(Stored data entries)
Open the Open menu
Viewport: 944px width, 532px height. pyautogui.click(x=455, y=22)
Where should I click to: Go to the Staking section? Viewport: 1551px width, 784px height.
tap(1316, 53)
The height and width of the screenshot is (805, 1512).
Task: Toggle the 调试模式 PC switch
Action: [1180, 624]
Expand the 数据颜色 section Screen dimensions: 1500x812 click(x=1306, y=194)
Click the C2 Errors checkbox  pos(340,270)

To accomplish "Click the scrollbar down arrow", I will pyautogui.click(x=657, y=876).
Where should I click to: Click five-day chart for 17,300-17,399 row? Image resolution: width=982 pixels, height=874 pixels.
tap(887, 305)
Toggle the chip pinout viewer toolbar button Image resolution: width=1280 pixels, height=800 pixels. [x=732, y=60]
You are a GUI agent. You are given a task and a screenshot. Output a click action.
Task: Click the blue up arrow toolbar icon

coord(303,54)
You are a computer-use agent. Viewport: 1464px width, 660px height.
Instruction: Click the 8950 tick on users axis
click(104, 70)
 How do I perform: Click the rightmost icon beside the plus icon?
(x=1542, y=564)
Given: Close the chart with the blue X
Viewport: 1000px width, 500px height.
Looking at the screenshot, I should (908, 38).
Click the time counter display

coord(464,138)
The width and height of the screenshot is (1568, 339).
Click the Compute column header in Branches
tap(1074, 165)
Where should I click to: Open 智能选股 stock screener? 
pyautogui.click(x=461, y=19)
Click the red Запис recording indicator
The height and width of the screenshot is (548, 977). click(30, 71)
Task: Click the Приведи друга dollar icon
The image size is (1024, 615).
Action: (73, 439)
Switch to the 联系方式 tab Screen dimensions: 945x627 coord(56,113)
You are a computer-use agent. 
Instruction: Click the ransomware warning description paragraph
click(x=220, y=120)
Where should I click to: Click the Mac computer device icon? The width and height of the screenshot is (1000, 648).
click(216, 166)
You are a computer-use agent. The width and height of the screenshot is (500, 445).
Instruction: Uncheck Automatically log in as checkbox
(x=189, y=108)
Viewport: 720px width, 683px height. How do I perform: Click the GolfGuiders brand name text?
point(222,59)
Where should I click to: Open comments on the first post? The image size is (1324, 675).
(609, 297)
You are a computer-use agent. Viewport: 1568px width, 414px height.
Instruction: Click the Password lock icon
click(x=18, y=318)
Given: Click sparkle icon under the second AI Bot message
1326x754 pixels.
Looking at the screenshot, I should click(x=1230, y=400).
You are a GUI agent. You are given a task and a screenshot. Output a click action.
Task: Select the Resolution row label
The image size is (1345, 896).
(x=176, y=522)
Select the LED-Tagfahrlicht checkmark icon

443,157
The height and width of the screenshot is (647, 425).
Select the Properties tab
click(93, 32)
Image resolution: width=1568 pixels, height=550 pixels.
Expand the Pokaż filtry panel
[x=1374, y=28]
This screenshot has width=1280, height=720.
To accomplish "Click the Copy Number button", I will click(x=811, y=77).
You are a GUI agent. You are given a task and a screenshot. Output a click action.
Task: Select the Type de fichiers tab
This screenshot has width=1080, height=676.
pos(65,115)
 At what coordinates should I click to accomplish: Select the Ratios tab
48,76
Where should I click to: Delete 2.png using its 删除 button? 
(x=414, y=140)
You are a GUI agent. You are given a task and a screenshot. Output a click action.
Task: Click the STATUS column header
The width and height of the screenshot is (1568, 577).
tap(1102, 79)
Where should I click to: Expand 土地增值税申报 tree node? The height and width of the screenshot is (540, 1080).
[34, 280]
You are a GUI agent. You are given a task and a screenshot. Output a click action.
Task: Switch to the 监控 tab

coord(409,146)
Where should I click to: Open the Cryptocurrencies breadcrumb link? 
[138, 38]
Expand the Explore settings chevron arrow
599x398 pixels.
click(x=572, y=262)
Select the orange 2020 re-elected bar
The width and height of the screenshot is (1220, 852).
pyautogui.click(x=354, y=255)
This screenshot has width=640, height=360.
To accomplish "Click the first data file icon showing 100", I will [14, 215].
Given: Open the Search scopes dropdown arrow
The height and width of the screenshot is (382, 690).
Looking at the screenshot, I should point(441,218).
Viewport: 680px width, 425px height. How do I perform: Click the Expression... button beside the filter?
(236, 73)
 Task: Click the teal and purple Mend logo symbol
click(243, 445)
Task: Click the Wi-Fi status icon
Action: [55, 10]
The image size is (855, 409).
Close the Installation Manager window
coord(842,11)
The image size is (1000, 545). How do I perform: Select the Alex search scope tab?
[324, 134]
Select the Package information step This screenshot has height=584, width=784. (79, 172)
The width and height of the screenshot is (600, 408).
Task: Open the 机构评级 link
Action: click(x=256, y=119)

• WHAT YOU NEED TO DO
Retype the data. Every line must match the original exactly.

• EXERCISE OUTPUT
Open the Open menu
Viewport: 944px width, 532px height. pyautogui.click(x=455, y=22)
Where should I click to: Go to the Staking section? Viewport: 1551px width, 784px height.
tap(1316, 53)
The height and width of the screenshot is (805, 1512).
Task: Toggle the 调试模式 PC switch
Action: [1180, 624]
Expand the 数据颜色 section Screen dimensions: 1500x812 click(x=1306, y=194)
Click the C2 Errors checkbox  pos(340,270)

To accomplish "Click the scrollbar down arrow", I will pyautogui.click(x=657, y=876).
Where should I click to: Click five-day chart for 17,300-17,399 row? Image resolution: width=982 pixels, height=874 pixels.
tap(887, 305)
Toggle the chip pinout viewer toolbar button Image resolution: width=1280 pixels, height=800 pixels. [x=732, y=60]
You are a GUI agent. You are given a task and a screenshot. Output a click action.
Task: Click the blue up arrow toolbar icon

coord(303,54)
You are a computer-use agent. Viewport: 1464px width, 660px height.
Instruction: Click the 8950 tick on users axis
click(104, 70)
 How do I perform: Click the rightmost icon beside the plus icon?
(x=1542, y=564)
Given: Close the chart with the blue X
Viewport: 1000px width, 500px height.
Looking at the screenshot, I should (908, 38).
Click the time counter display

coord(464,138)
The width and height of the screenshot is (1568, 339).
Click the Compute column header in Branches
tap(1074, 165)
Where should I click to: Open 智能选股 stock screener? 
pyautogui.click(x=461, y=19)
Click the red Запис recording indicator
The height and width of the screenshot is (548, 977). click(30, 71)
Task: Click the Приведи друга dollar icon
The image size is (1024, 615).
Action: (73, 439)
Switch to the 联系方式 tab Screen dimensions: 945x627 coord(56,113)
You are a computer-use agent. 
Instruction: Click the ransomware warning description paragraph
click(x=220, y=120)
Where should I click to: Click the Mac computer device icon? The width and height of the screenshot is (1000, 648).
click(216, 166)
You are a computer-use agent. The width and height of the screenshot is (500, 445).
Instruction: Uncheck Automatically log in as checkbox
(x=189, y=108)
Viewport: 720px width, 683px height. How do I perform: Click the GolfGuiders brand name text?
point(222,59)
Where should I click to: Open comments on the first post? The image size is (1324, 675).
(609, 297)
You are a computer-use agent. Viewport: 1568px width, 414px height.
Instruction: Click the Password lock icon
click(x=18, y=318)
Given: Click sparkle icon under the second AI Bot message
1326x754 pixels.
Looking at the screenshot, I should click(x=1230, y=400).
You are a GUI agent. You are given a task and a screenshot. Output a click action.
Task: Select the Resolution row label
The image size is (1345, 896).
(x=176, y=522)
Select the LED-Tagfahrlicht checkmark icon

443,157
The height and width of the screenshot is (647, 425).
Select the Properties tab
click(93, 32)
Image resolution: width=1568 pixels, height=550 pixels.
Expand the Pokaż filtry panel
[x=1374, y=28]
This screenshot has width=1280, height=720.
To accomplish "Click the Copy Number button", I will click(x=811, y=77).
You are a GUI agent. You are given a task and a screenshot. Output a click action.
Task: Select the Type de fichiers tab
This screenshot has width=1080, height=676.
pos(65,115)
 At what coordinates should I click to accomplish: Select the Ratios tab
48,76
Where should I click to: Delete 2.png using its 删除 button? 
(x=414, y=140)
You are a GUI agent. You are given a task and a screenshot. Output a click action.
Task: Click the STATUS column header
The width and height of the screenshot is (1568, 577).
tap(1102, 79)
Where should I click to: Expand 土地增值税申报 tree node? The height and width of the screenshot is (540, 1080).
[34, 280]
You are a GUI agent. You are given a task and a screenshot. Output a click action.
Task: Switch to the 监控 tab

coord(409,146)
Where should I click to: Open the Cryptocurrencies breadcrumb link? 
[138, 38]
Expand the Explore settings chevron arrow
599x398 pixels.
click(x=572, y=262)
Select the orange 2020 re-elected bar
The width and height of the screenshot is (1220, 852).
pyautogui.click(x=354, y=255)
This screenshot has width=640, height=360.
To accomplish "Click the first data file icon showing 100", I will [14, 215].
Given: Open the Search scopes dropdown arrow
The height and width of the screenshot is (382, 690).
Looking at the screenshot, I should point(441,218).
Viewport: 680px width, 425px height. How do I perform: Click the Expression... button beside the filter?
(236, 73)
 Task: Click the teal and purple Mend logo symbol
click(243, 445)
Task: Click the Wi-Fi status icon
Action: [55, 10]
The image size is (855, 409).
Close the Installation Manager window
coord(842,11)
The image size is (1000, 545). How do I perform: Select the Alex search scope tab?
[324, 134]
Select the Package information step This screenshot has height=584, width=784. (79, 172)
The width and height of the screenshot is (600, 408).
Task: Open the 机构评级 link
Action: click(x=256, y=119)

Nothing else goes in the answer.